Update Document Report
PUT /apps/docudesk/api/v1/reports/{reportId}
Updates a specific document report.
Get Latest Report for Node
GET /apps/docudesk/api/v1/reports/node/{nodeId}
Returns the latest document report for a specific Nextcloud node.
Get Report Configuration
GET /apps/docudesk/api/v1/settings/report
Returns the current report configuration settings.
Save Report Configuration
POST /apps/docudesk/api/v1/settings/report
Updates the report configuration settings.
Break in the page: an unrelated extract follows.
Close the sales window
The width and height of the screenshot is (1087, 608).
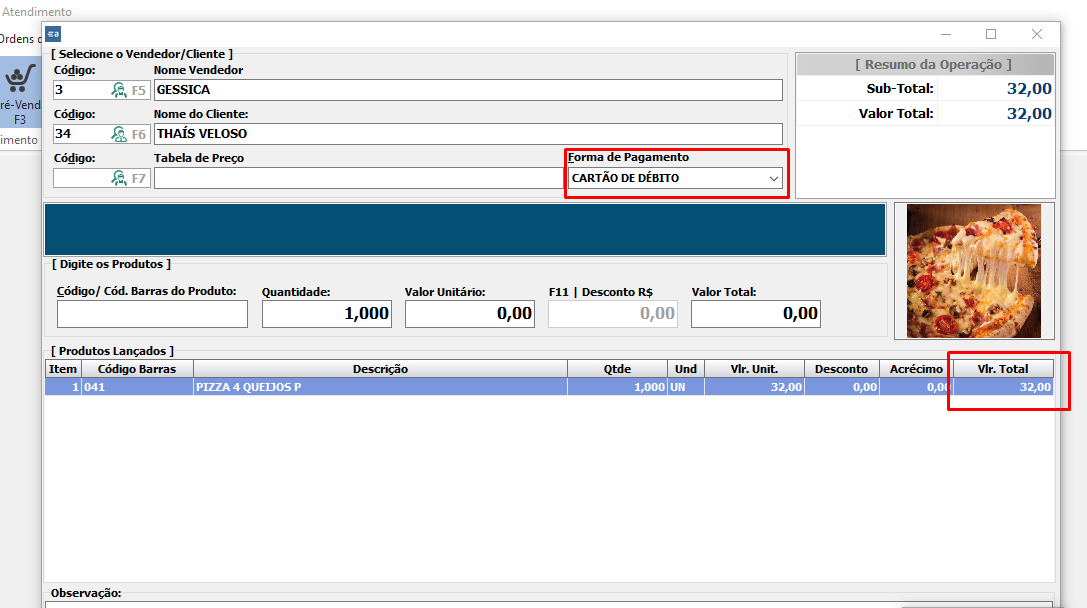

You can specify:
enable_reporting
: Whether to enable automatic report generationenable_anonymization
: Whether to enable automatic anonymization of sensitive datasynchronous_processing
: Whether to process reports immediatelyconfidence_threshold
: Minimum confidence level for entity detection (0-1)store_original_text
: Whether to store the original document text in reports
Use Cases
GDPR Compliance
Document reports help ensure GDPR compliance by:
- Identifying documents containing personal data
- Suggesting anonymization methods for sensitive information
- Tracking anonymization status
- Providing an audit trail of privacy-related actions
Accessibility Compliance
Document reports help ensure accessibility compliance by:
- Checking documents against WCAG standards
- Identifying accessibility issues
- Providing recommendations for fixing issues
- Tracking compliance levels over time
Content Readability
Document reports help improve content readability by:
- Assessing the language level of documents
- Identifying complex language
- Suggesting simplifications
- Ensuring content is appropriate for the target audience
Integration with Document Processing
The document reports system integrates with DocuDesk's document processing capabilities:
- Reports can trigger automatic document processing (e.g., anonymization)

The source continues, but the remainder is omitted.